* [Extract provided]:
Friday 24 June 2011

It Lives!

What's that I hear you whispering into my ear my dear maggoteer?
Shut up and show pix?
No worries. Or, as the genie said to Aladdin as he puffed from the lamp: Here's the goat chocolatier.
My dear maggoteer.

Step one: Here's me sketch what I did. I gave it to 3D Raul and we talked about it a bit - about how it would function, where it would live, and how I wanted it to look.



Step two: Four hours later, Raul presented me with this. It made me laugh, which is a good thing. Go on... you're smiling a bit aren't you?



Step three: I make notes: mainly little tweaks for 3D Raul; plus a few things I'd like 2D Sally to quickly try out. 2D Sally starts next week! Hurrah!


Step four: Coming soon. But hopefully, step four is a brilliant, game-ready asset.

And for a bit of flavour, here's some misc dialogue:

GOAT CHOCOLATIER (CONT’D)
I once created a sour brandy macaroon fer me wife. She left me fer a dancin' sea urchin.

GOAT CHOCOLATIER (CONT’D)
(smacking lips)
One good thin’ about abandoned towns: there’s no shortage of fresh green grass.

GOAT CHOCOLATIER (CONT’D)
Sometimes I think that big dome looks like a jellyfish. Other times I think it looks like a hat.


I made him! He lives! He serves me! Mwahahahahaha!

Wednesday 15 June 2011

Calculated Risk


Crikey, there are lots of things I want to blog about.
Let me jot them all down so's I don't forget and I'll come back to them:
Default status; changing trends; return to purity beneath plot; power of brevity; creating anticipation (again); forget the gameplay.

And today I'll disrobe calculated risks using just my teeth!

There are a few nuggets of literary wisdom that have stuck with me - that guide and inform my work. I could fill many blog posts discussing Bob McKee's ideas. I could ramble on and on about Hemingway's conclusions.
But I'd say the most influencial figure in my writing, and even game design, life has been Peter Cox - literary agent supremo and host of litopia. I am indebted to that man.

So here's how it used to go: Newbie writer would sign up to the forums, introduce themself, ask everyone what music they listened to when they wrote, disagreed with stuff they had not the first clue about, asked everyone to read their latest blockbuster, got upset when they didn't like what they were told, and then asked Peter if he would like to sign them up. Oh don't be misled, I was no different.
Mostly, they left after that. However, some would persevere.
With that all done, the most common question thrown next at Peter was: How do you choose?
There was a time - I'm imagining it has passed, but perhaps not - when this question would be augmented with the covertly defensive, but embarrassingly transparent: What about all those agents who turned down J K Rowling?
Peter would explain that there's no formula: that every time out, it's a guess - but hopefully an educated guess.
Or calculated risk if you like! :o)

* [Data excerpt]:

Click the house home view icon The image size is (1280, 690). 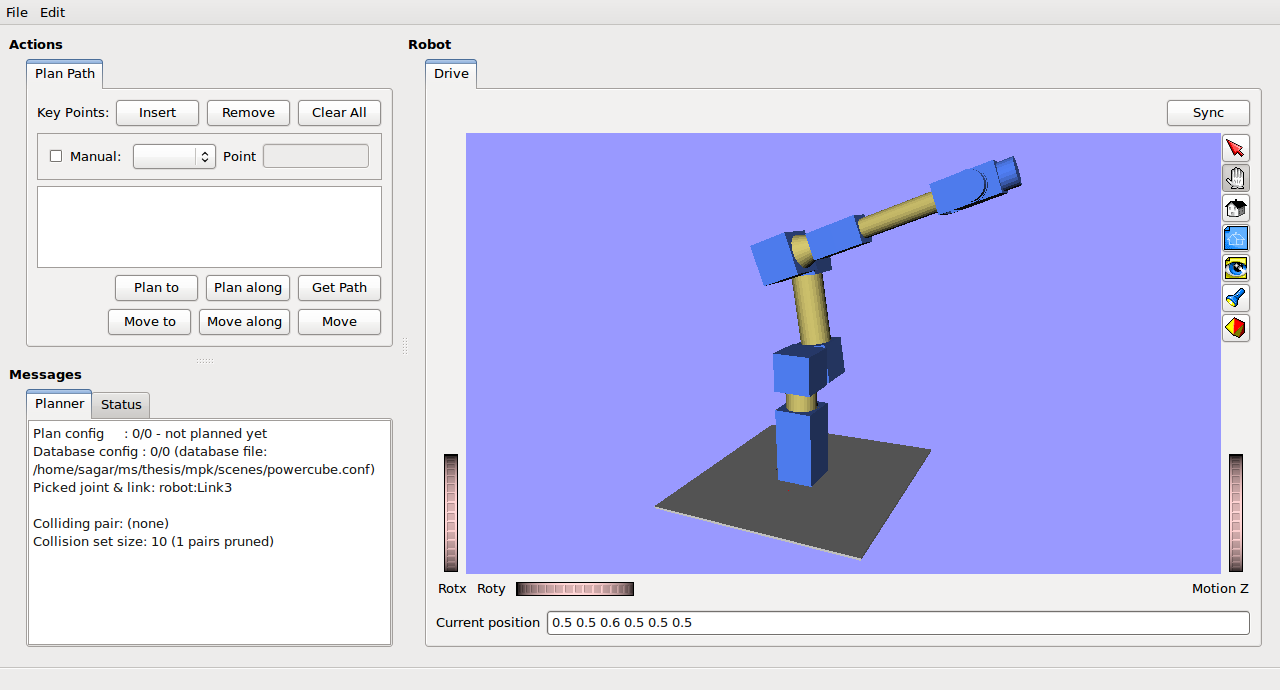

* [Task list]:
[1] Answer these questions using the blog entries above:
(a) How long did 3D Raul take to present his version of the sketch?
(b) When does 2D Sally start?
(c) Who does the author name as the most influential figure in their writing and game design life?
[2] Go on with the blog entries, extending the post on calculated risks past its final line.

* [Answer list]:
[1]
(a) Four hours.
(b) Next week.
(c) Peter Cox, a literary agent and the host of litopia.

[2]
After M3 came out, I found myself in a bit of a quandary. See, I've always tried to be honest and open in this blog. I believe that writing is about honesty: that a clever writer has the skill and confidence to use words to expose the truth behind stuff, and that the poor writer uses words as a shield. I'm as eager to share every failure as I am to share every success, truly I am; I'll blog when I'm on top of the world, and I'll blog when I'm hollow and spent.

So what I wanted to blog honestly about was the opposition to every reform I proposed. It felt, at the time, rather like Father Ted's award speech in which he took the opportunity to explain over the course of many hours how he was right about everything and how everyone else was wrong.

A writer should be able to pre-empt reactions. Or, to put it another way, if a writer intends to elicit pathos in the reader but actually elicits mirth, well then he has no place writing. Calculated risks are informed by a deep understanding of human beings - of the audience.
So in the interests of honesty, and as a Chekhov's gun to the rest of this post, here are some of my proposals that received the greatest opposition:

Replace the journal with a multi-inventory system.
Construct a proper plot with adult themes.
Create an emotional topography and conclude with a tear-jerking scene.
Include multiple cut-scenes, each with more than five lines of dialogue.
Have ghost animals.
Have ghost animals talking.
Have ghost animals singing.
Realise a fully voice-acted script.
Begin the M3 CE act in medias res, at a time after M4 plays out.

Of these things, the multi-inventory system was adjusted during beta testing, but everything else went down well and made it through to release.
Basically, nobody is on your side if you take risks. But to the writer soaked in human souls, such concepts don't seem as risky as they might to others.

Two changes were made last minute, and without my consent:
HO scenes were made harder. The thinking behind this was that gameplay would be distended.
The establishing shot going into the CE was edited and defiled.
Both changes caused confusion and displeasure, and I would have argued vehemently against them both.


I've almost finished the misc dialogue for M4. Fifty pages and still going.
Countless times a day, I have an idea which I wrestle with, experiment with, and then decide whether to use or to evict.
When I go with an idea, I'm never, ever certain, but I consider the risk to be worthwhile. Sometimes I run a few lines by Ben. Mostly, he responds appropriately. I'll re-read the previous day's work every morning, just as I do with my manuscripts, and re-evaluate my decision, typically making a minor alteration.
Same with puzzles: I thrash out an idea, break it over and over until it no longer breaks, look at the remaining pulp, and then decide whether to pursue the idea or not. Most of my puzzles are low risk because they are scalable: that's to say that they contain enough variables for me to make them harder or easier without altering the mechanics. The dream cards, for example, are highly scalable. It's the fixed puzzles that frighten me - the dials and sliders and tiled puzzle doors!
Of course, it's good to test this stuff out as soon as possible; and with our new super efficient coder on board, I get to test out my puzzles before taking them too far.

I think I can justify blogging on this delicate topic by warping it into an experiment.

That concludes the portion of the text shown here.